Только я все равно не могу понять — как они потом станут нам в лицо смотреть, мы же будем знать, что они покупаются. Клянусь, если б я купилась, я б себя уже человеком не чувствовала, потому что я же не сумка на рынке, которую можно купить. Я думаю, они во время второго семестра глаз на нас не будут поднимать, так им стыдно будет. Зачем, да, так жить? Я понимаю, когда, как дядя Вагаб, взял у кого-нибудь деньги, но про это же никто не знает, и ты ходи по улицам уважаемым человеком. А в университете все знают, сколько и у кого ты взял, потому что почти все сами тебе давали. Дядя говорит, их тоже понять можно — в городе другой работы нету, экономики у нас нету, заводов нету. На что людям жить? Хотя, Аллах, я бы не сказала, что люди в нашем городе так уж плохо живут — одежда у всех дорогая, машины-иномарки, салоны красоты полные, в праздники, клянусь, в ресторанах места не найдешь. Хотя в ресторанах я не была, но я же вижу, сколько дорогих машин возле них стоит.
Наступил тот день, которого я боялась, — экзамен по философии. У Хадижат Абдуллаевны, говорят, такое правило — она сама лично толкается, потом со всеми другими делится.
Наш курс стоял в коридоре рядом с аудиторией. Все заходили по одному. Как я буду давать деньги, волновалась я.
— Как все, — говорила Сабрина. — Положи деньги в зачетку. Зайдешь, и сразу зачетку
ей на стол. Посмотришь, она Даже спрашивать тебя ни о чем не будет.Первой вышла Фатима. Ее отец — художник, и она тоже притворяется аристократкой — медленно ходит, тихо говорит, всегда краснеет. Она уже засватана за московского банкира. Не видела картин ее отца, поэтому не знаю, на что этот банкир позарился. Фатима — маленькая, худая, как палка, а лицо у нее — Абидатке из нашего села позавидуешь. И глаза завистливые. Пусть хоть тысячу картин твой отец нарисует, пусть ты хоть сто раз себя аристократкой считай, пусть хоть так тихо говори, что все вокруг уши сломают, все равно зависть в глазах не спрячешь. Бабушка всегда говорила: чтобы понять, какой человек, надо ему в глаза посмотреть — в глазах душа отражается.

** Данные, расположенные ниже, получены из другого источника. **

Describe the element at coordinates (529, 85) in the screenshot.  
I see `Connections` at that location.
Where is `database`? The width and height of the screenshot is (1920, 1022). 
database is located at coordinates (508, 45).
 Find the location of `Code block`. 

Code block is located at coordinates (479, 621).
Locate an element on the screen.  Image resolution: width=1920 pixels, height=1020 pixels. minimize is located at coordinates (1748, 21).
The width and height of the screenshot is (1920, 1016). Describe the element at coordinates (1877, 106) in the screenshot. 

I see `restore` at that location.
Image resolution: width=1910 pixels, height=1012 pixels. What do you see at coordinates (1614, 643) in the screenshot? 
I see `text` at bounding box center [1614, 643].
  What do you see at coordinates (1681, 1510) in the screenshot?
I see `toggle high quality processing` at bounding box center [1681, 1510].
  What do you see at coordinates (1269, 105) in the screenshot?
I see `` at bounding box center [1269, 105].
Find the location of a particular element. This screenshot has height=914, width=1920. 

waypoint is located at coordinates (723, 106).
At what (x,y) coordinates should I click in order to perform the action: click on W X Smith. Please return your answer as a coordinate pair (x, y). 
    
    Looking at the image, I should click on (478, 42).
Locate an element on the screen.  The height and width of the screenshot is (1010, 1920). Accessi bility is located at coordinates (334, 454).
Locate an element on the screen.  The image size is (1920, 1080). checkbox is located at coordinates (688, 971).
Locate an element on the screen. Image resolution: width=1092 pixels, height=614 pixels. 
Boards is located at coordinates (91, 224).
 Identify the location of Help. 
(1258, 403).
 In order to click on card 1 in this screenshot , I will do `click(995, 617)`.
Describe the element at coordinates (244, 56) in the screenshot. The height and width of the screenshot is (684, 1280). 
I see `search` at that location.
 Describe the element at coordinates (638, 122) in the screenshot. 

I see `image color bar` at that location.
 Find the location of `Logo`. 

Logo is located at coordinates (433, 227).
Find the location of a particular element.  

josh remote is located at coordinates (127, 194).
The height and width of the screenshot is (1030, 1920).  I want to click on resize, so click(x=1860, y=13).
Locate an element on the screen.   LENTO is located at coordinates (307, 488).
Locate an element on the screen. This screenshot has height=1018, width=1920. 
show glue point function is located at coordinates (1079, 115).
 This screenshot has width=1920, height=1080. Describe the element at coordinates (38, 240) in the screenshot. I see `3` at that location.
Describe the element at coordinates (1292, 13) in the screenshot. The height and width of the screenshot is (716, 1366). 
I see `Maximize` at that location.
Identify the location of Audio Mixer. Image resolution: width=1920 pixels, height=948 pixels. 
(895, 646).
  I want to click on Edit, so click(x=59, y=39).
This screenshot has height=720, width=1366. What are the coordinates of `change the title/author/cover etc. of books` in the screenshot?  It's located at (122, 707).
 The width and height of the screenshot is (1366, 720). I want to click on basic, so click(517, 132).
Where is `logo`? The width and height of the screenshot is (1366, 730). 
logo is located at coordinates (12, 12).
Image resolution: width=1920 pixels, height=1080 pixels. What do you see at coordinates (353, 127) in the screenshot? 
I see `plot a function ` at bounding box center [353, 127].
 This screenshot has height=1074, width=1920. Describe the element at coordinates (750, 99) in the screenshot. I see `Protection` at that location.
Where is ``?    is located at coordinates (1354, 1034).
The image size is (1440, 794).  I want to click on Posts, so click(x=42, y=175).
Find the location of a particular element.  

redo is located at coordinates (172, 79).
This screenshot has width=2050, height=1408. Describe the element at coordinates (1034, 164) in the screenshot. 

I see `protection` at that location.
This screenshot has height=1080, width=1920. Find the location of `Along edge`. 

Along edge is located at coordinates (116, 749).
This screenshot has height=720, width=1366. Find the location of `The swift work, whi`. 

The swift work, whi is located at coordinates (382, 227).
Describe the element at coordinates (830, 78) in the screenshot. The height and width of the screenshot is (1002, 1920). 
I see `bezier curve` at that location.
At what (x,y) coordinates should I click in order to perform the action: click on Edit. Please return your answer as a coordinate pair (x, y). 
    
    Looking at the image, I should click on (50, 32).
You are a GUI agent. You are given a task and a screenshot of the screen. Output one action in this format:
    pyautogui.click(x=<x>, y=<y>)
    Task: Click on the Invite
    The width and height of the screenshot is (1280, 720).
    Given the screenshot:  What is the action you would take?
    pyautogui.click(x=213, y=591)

— Какой позор, какой позор, — Фатима прижимала узкие ладони к бледным щекам. — Поверить не могу, я давала взятку. Я — давала взятку. Какой позор, — она мотала головой.
Клянусь, я разозлилась — если ты такая честная, зачем замуж за банкира выходишь? Как будто мы не знаем, как в Москве деньги делают.
— Хватит ломаться, Фатима. Мы тут все даем. Стыдно пусть будет тем, кто берет, — сказала Нинушка.
Какой у нее голос грубый. Сплетничают, будто она курит. Я к Нинушке хорошо не отношусь, но иногда я завидую, что она может сказать то что думает. И никто ей рот закрыть не смеет. Если бы у кого-нибудь другого мать так в коридоре сидела, этого человека унижали бы на каждом шагу. Но Нинушке палец в рот не клади — руку откусит. И всегда говорит как думает, даже преподавателям, никого не боится. Ей когда Аминат Казиевна замечание сделала, что она красной помадой накрасилась, она ей ответила: «А вы на себя смотрели, прежде чем другим замечания делать?» Мы тогда тоже посмотрели на Аминат Казиевну — клянусь, на ней губнушка была ярче, чем у Нинушки. Зачем да тогда другим замечания делать? Если ты моей бабушки ровесница, зачем вообще красишься? Нинушке многие завидуют еще потому, что, считается, она на одну американскую актрису похожа, Мэрилин Монро ее зовут. Специально я в журнале нашла фотографию этой актрисы, смотрела — ни грамма Нинушка на нее не похожа.
Пришла моя очередь, и я зашла в аудиторию. Хадижат Абдуллаевна сидела за преподавательским столом.
— Садитесь, — сказала она.
Я не верила, что смогу дать ей зачетку, в которой лежат деньги. Мне казалось, от стыда я провалюсь под землю. Я положила зачетку на стол, прямо перед ней. Она открыла ее.
— Хасанова Хадижа… — сказала она.
Сейчас она перелистает еще одну страницу и увидит там деньги. Я зажмурилась — мне показалось, она даст мне пощечину. Но вместо этого я услышала, как выдвигается ящик ее стола. Я открыла глаза. Хадижат Абдуллаевна держала зачетку двумя пальцами и вытряхивала из нее в ящик деньги.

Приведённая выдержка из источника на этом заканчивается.